ASSIGNED TASK: Leave out the pictures, and reproduce exactly the lines from the line containing "Instruction: Click the" through the final line of the entries.

EXERCISE MATERIALS:
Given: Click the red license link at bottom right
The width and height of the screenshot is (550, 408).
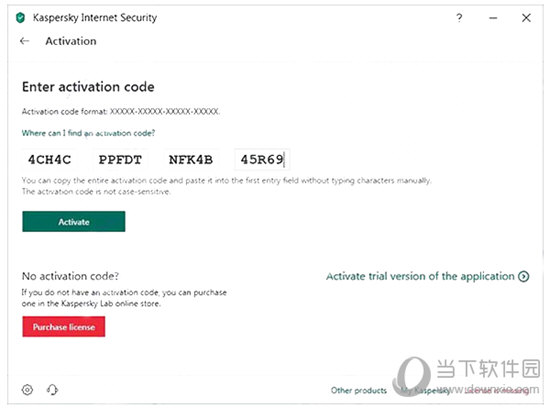Looking at the screenshot, I should click(x=496, y=390).
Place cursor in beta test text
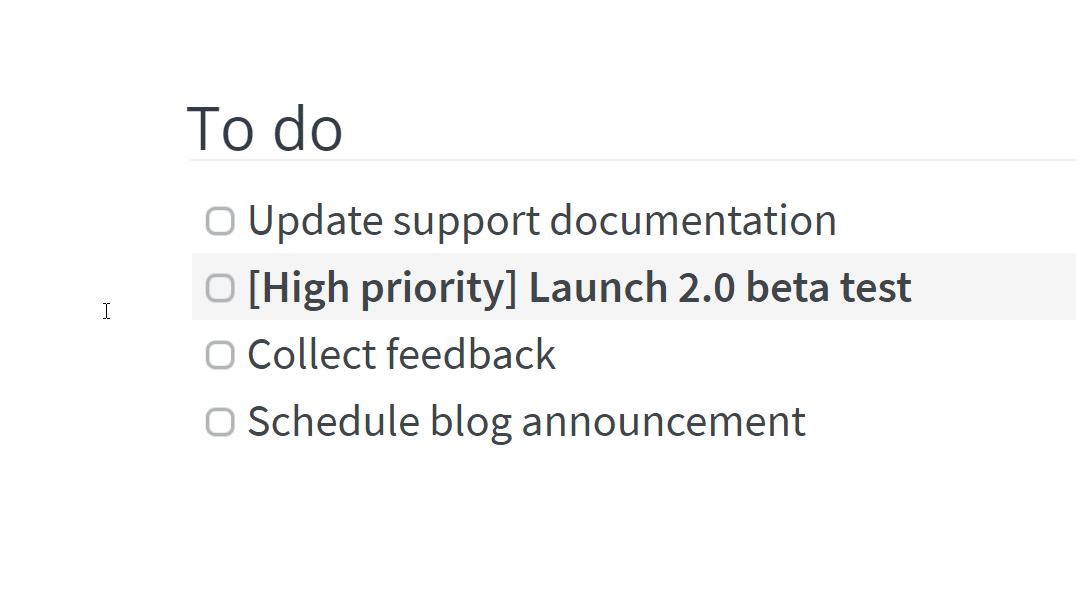The image size is (1076, 598). click(x=829, y=287)
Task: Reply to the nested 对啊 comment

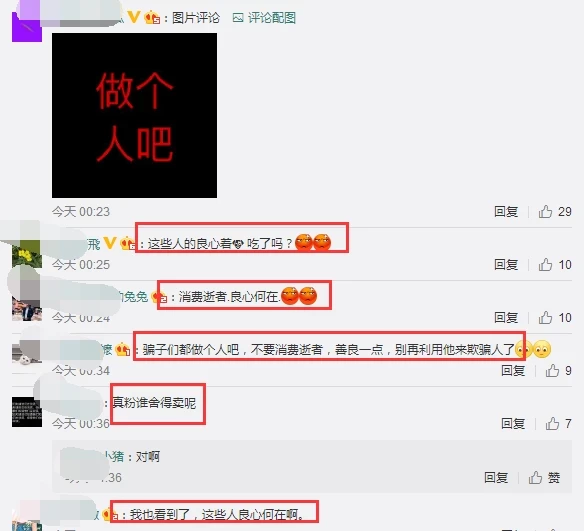Action: (x=496, y=477)
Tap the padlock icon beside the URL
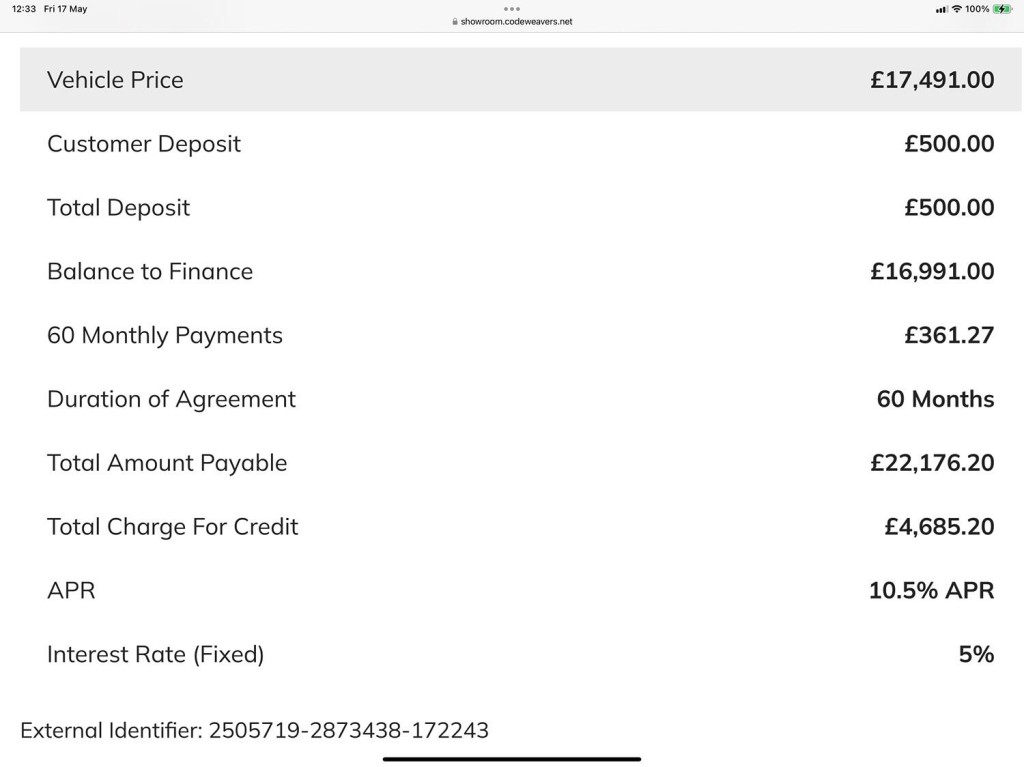 point(455,21)
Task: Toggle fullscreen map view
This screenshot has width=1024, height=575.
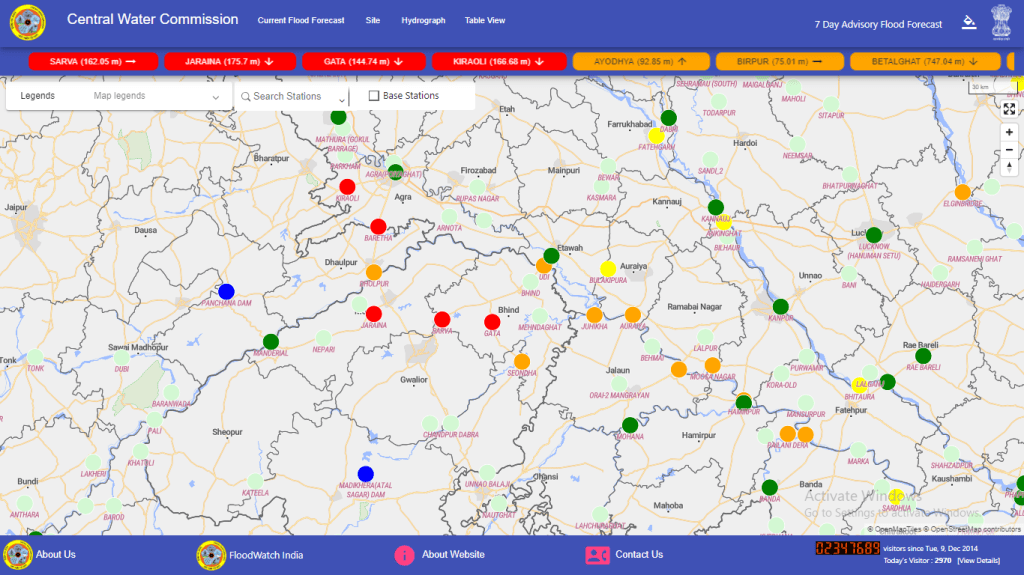Action: (1009, 109)
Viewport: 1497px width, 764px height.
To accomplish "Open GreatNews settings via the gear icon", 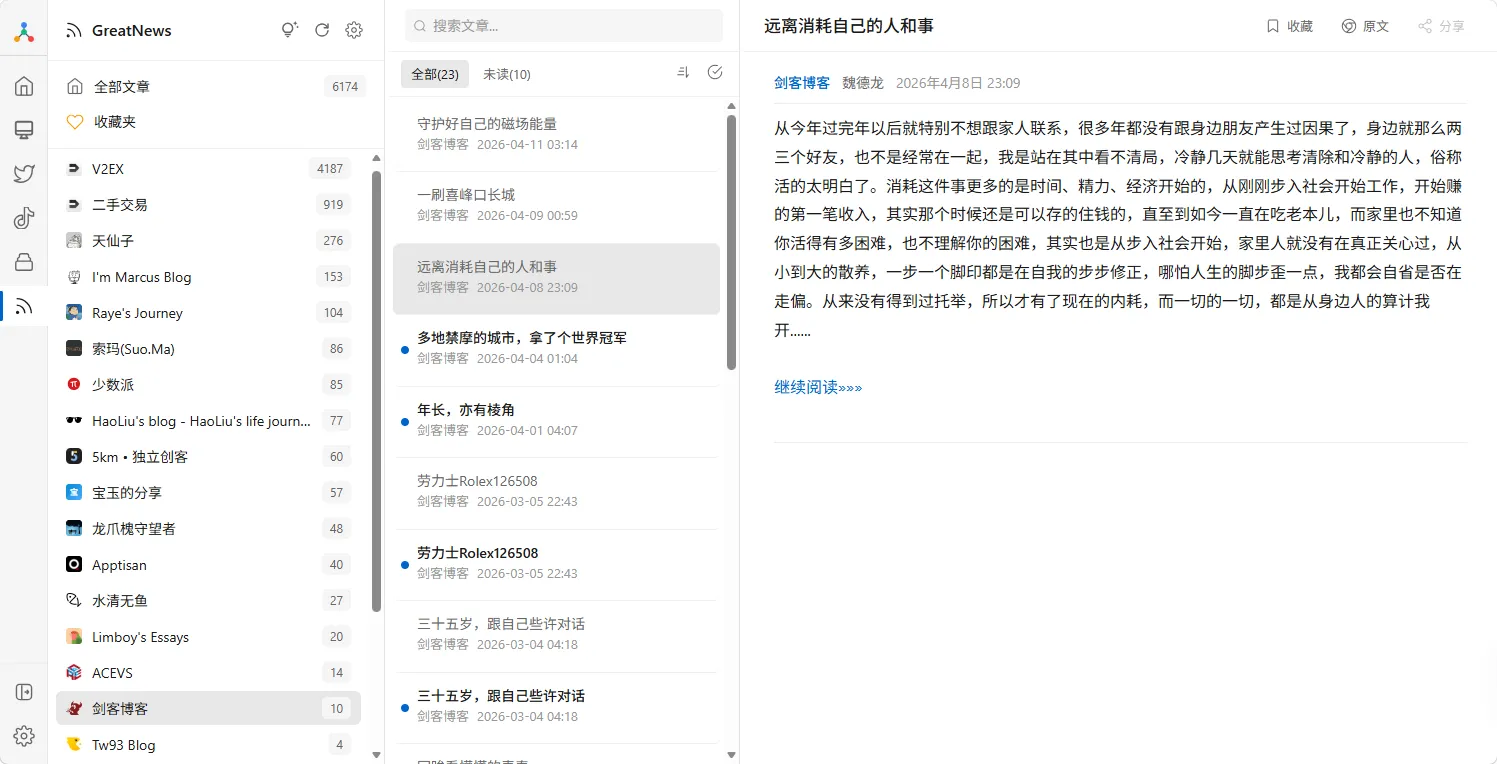I will pyautogui.click(x=354, y=30).
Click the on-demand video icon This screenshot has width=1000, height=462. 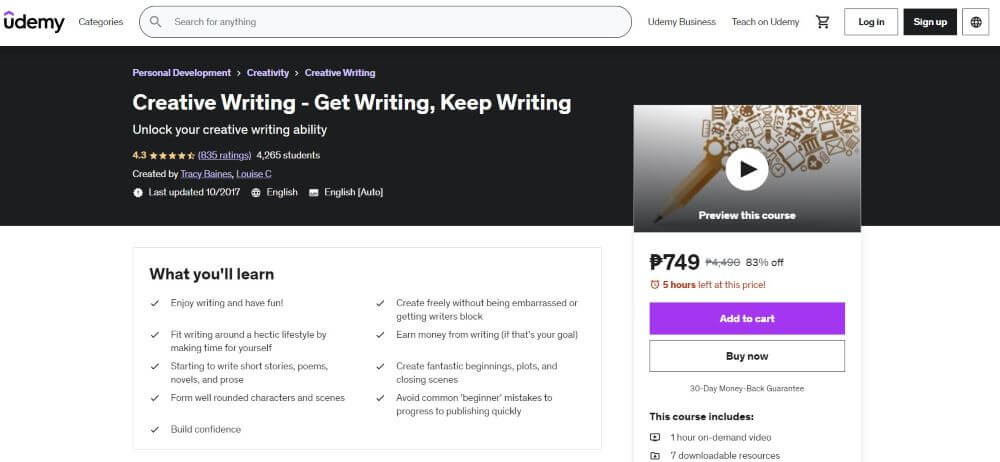click(x=655, y=437)
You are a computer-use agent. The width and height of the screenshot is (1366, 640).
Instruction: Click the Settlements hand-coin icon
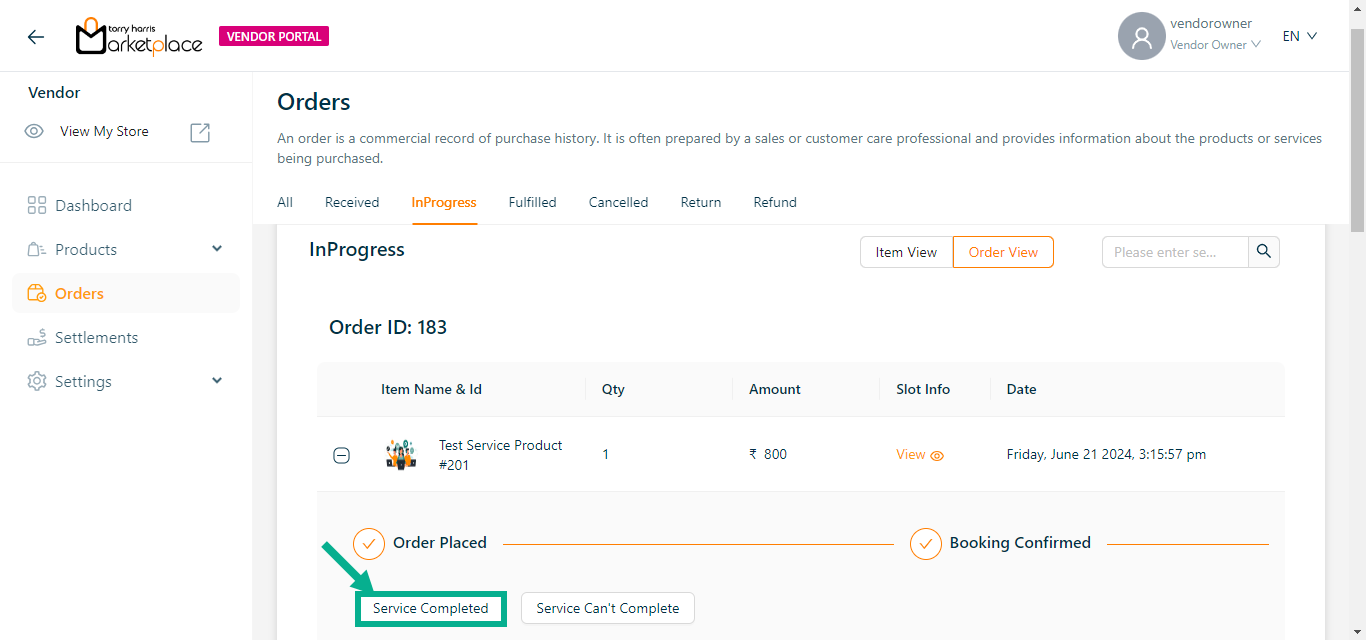click(x=37, y=338)
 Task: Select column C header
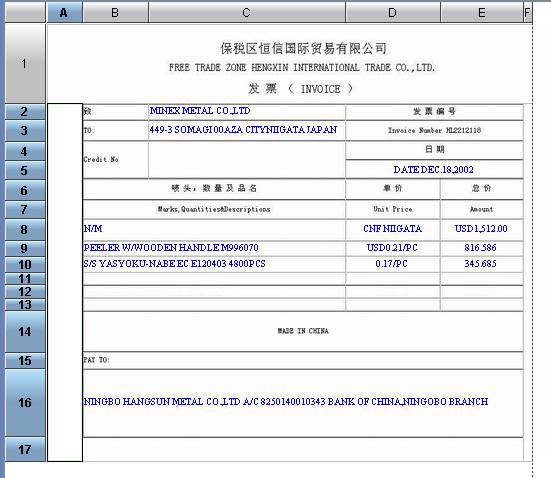click(x=247, y=13)

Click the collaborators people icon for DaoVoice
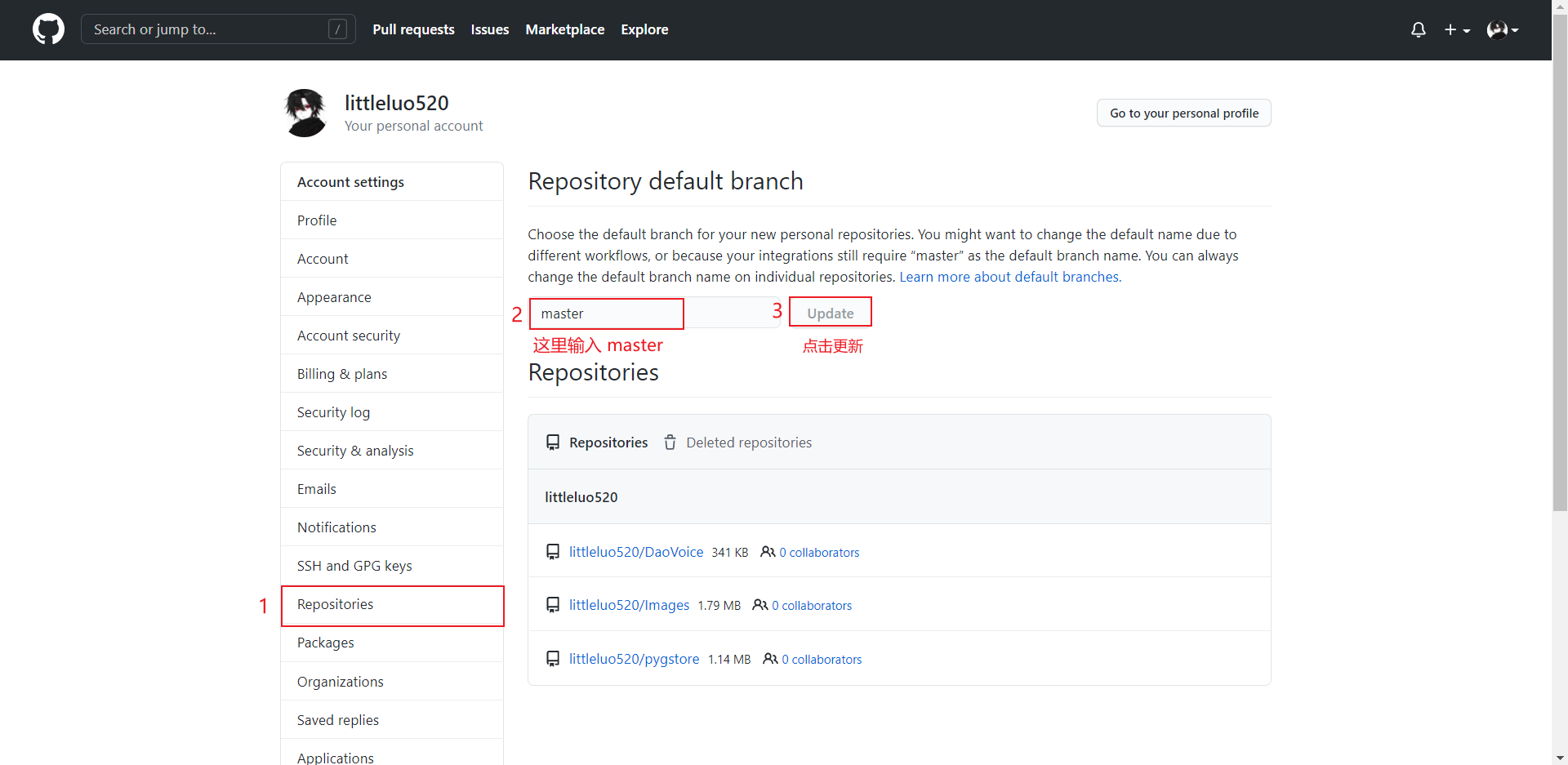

OUTPUT OF THE EXERCISE:
Instruction: Click the Settlements hand-coin icon
click(x=37, y=338)
 Task: Select column C header
click(x=247, y=13)

Click the collaborators people icon for DaoVoice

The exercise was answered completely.